On how he handles the inconsistency of when flags are thrown:

“It is very surprising. It is funny to see some of the referees chitchat with guys on the field. I do not know. I think as the years go on, we will get better relationships and we will see as it goes. And we will improve as a team, too.”

On if every opponent has thrown something new that he has not seen on film:

“They always have a little changeup here and there, but you figure that out once you come off the sideline and once you see the pictures of what they are doing. You want to see what wrinkle they are going to try in the week. But teams, they just roll with what they have and trust that. They trust that to get the job done. It is kind of the mentality of ‘okay here we are, you just better outplay us.’ It is different, yeah.
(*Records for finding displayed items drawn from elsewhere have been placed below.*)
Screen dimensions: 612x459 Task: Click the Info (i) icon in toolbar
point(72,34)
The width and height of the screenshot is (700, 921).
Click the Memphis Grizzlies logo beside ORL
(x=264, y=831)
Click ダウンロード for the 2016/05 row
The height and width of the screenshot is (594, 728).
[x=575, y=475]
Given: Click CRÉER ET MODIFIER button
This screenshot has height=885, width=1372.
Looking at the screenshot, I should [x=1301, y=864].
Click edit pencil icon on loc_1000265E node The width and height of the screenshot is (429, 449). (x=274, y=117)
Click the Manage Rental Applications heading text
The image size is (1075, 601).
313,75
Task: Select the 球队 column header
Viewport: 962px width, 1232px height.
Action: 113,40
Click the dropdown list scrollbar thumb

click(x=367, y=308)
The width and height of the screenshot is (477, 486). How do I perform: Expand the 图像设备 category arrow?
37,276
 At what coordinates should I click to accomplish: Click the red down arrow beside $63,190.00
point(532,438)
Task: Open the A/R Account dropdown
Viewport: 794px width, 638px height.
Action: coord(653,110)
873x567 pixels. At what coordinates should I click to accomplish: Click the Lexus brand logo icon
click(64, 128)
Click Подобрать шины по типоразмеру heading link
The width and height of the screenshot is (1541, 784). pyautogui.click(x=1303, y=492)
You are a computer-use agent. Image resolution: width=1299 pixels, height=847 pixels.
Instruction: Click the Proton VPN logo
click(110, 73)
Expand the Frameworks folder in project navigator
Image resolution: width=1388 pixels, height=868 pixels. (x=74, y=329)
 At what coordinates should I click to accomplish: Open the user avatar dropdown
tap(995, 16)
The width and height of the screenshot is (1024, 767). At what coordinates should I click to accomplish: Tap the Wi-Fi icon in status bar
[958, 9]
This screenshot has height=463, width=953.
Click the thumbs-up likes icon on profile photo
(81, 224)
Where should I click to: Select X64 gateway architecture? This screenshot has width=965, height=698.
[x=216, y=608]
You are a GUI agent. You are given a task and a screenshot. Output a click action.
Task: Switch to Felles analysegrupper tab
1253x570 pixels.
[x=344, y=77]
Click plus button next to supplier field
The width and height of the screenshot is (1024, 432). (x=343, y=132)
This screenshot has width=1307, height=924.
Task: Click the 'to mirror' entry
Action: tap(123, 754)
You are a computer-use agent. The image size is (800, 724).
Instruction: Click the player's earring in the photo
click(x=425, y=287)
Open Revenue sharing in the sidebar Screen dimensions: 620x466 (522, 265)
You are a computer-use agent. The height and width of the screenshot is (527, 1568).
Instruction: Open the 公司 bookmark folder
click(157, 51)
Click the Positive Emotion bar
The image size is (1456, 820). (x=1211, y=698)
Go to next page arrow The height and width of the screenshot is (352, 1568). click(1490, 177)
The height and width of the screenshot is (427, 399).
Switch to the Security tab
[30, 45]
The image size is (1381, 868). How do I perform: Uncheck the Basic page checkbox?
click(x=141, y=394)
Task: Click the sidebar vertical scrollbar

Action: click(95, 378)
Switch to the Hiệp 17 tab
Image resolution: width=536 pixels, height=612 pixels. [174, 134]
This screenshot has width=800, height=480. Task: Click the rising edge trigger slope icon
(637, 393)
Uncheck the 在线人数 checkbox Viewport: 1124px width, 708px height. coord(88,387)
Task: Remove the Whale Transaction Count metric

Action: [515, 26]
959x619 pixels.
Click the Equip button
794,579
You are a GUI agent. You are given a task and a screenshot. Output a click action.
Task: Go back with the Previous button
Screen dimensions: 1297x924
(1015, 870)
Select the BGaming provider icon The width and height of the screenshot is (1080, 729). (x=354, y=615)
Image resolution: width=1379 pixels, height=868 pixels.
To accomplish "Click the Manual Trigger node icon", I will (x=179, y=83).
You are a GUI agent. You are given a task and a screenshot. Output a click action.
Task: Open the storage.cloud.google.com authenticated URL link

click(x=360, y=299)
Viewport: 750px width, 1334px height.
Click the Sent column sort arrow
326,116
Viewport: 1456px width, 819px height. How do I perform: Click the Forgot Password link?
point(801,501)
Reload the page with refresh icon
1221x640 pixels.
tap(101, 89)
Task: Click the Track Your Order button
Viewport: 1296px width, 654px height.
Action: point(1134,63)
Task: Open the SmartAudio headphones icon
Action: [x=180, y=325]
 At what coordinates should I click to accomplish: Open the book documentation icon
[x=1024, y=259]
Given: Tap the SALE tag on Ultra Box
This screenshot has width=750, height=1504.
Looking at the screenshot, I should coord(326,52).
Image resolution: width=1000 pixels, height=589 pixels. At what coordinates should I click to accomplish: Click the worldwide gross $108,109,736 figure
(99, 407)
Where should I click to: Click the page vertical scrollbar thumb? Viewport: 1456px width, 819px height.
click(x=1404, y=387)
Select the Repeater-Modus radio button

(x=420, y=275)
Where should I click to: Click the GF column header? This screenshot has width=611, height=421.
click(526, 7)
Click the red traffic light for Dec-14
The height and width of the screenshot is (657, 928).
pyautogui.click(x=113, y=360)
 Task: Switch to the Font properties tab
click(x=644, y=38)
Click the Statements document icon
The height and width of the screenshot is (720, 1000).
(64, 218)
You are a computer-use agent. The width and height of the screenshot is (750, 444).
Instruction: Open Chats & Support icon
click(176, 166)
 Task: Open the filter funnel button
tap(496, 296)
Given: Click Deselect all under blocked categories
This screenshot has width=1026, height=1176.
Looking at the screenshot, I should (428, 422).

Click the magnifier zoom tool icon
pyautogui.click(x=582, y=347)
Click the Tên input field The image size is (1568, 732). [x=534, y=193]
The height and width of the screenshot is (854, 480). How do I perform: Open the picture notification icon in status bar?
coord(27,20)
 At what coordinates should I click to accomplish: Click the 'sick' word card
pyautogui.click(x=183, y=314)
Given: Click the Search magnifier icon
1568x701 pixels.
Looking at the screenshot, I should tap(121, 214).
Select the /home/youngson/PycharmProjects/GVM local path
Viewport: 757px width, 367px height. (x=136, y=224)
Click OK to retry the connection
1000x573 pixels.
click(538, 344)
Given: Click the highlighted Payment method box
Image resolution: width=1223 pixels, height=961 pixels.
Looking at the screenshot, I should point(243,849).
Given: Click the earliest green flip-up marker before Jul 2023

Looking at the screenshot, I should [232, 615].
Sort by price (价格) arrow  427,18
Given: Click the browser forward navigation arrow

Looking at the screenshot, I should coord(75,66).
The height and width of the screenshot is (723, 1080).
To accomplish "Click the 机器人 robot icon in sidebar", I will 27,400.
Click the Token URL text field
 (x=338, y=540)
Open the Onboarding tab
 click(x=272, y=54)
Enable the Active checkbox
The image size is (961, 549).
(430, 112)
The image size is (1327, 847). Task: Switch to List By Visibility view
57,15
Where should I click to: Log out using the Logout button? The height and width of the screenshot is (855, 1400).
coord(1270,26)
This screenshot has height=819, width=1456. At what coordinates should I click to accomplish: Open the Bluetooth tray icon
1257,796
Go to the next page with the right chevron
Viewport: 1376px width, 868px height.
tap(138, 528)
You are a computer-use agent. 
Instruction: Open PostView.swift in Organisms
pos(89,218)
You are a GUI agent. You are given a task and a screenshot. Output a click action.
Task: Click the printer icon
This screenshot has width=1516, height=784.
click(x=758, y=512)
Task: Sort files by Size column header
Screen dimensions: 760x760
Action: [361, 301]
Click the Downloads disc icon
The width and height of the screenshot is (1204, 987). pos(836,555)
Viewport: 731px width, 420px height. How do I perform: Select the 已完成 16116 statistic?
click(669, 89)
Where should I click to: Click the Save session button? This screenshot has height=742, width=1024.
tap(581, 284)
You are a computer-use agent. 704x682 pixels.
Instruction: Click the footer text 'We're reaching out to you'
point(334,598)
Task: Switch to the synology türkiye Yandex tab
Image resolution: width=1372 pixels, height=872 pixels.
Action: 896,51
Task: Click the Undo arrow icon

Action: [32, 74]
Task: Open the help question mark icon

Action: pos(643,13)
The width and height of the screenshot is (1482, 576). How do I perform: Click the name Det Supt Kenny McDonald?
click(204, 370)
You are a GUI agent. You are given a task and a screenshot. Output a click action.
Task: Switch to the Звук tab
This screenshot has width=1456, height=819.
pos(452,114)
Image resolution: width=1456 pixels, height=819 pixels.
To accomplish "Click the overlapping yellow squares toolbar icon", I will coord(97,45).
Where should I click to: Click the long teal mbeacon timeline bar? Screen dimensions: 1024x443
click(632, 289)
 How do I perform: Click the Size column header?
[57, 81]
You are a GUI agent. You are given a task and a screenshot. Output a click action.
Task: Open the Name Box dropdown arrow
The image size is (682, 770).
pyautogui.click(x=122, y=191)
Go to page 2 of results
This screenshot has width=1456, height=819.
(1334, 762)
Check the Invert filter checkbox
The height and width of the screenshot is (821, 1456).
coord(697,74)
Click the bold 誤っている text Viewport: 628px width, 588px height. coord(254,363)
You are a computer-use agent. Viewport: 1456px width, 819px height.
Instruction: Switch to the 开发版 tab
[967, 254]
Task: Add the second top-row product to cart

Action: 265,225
But there are a lot of things that I have seen so far. There have been some new things, but I have to learn on the fly.”

On if he is seeing genius-type things on film from Falcons head coach Dan Quinn that he needs to figure out:

“Yeah. They do a good job disguising certain looks and kind of messing with you. Him being a defensive coach just means he is good at his craft. They are going to do what they do and they are going to do it very, very well. We have to be ready for that. We have to be ready for what they have shown on tape and also, like I said, for a wrinkle they are going to throw in for the week.”

On what he likes about RB Nick Chubb since Chubb became the starter:

“How physical he is. I think the consistency of – it is very rare for him to get taken down by one player. The extra yards once he hits the pile and pushes it – it goes a long way. It wears down on a defense when they think they have him wrapped up, but he pushes it another four yards. It is the shortest of gains when it comes down to it, but it is huge in the long run for moving the chains.”

On what he liked specifically from OL Greg Robinson last game:

“He is physical. I think he did not hesitate whatsoever. I think he is a guy that has been there before. I think for Greg, he needs people to support him. I think it comes down to it, we believe in Greg. We trust he is more than capable of playing at this level and doing it at a very high level. And so, we saw that on Sunday. We saw him be physical. We saw him do his job, we saw him communicate and that is the most important thing. We have to be able to do that. We trust he does that.”

On if the plays should be looked at regardless of any helmet hit to a quarterback:

“Yeah, they just have to find their consistency. I said it earlier; with every referee, it is different. How they see it, how they are seeing the plays, momentum, the whistle, when it is blown and stuff like that. It is just different with every ref. So as they continue to try to force the same rule, I think the consistency will grow. But right now, that is why you are seeing some confusion.”

On if he fought to stay on the field after the helmet hit:

“Yeah. I guess that is the new rule. I have to come off the field for a checkup.”

On if the officiating in college was just as inconsistent:

“No. I had a bunch of friends out there (laughter), so it was good.”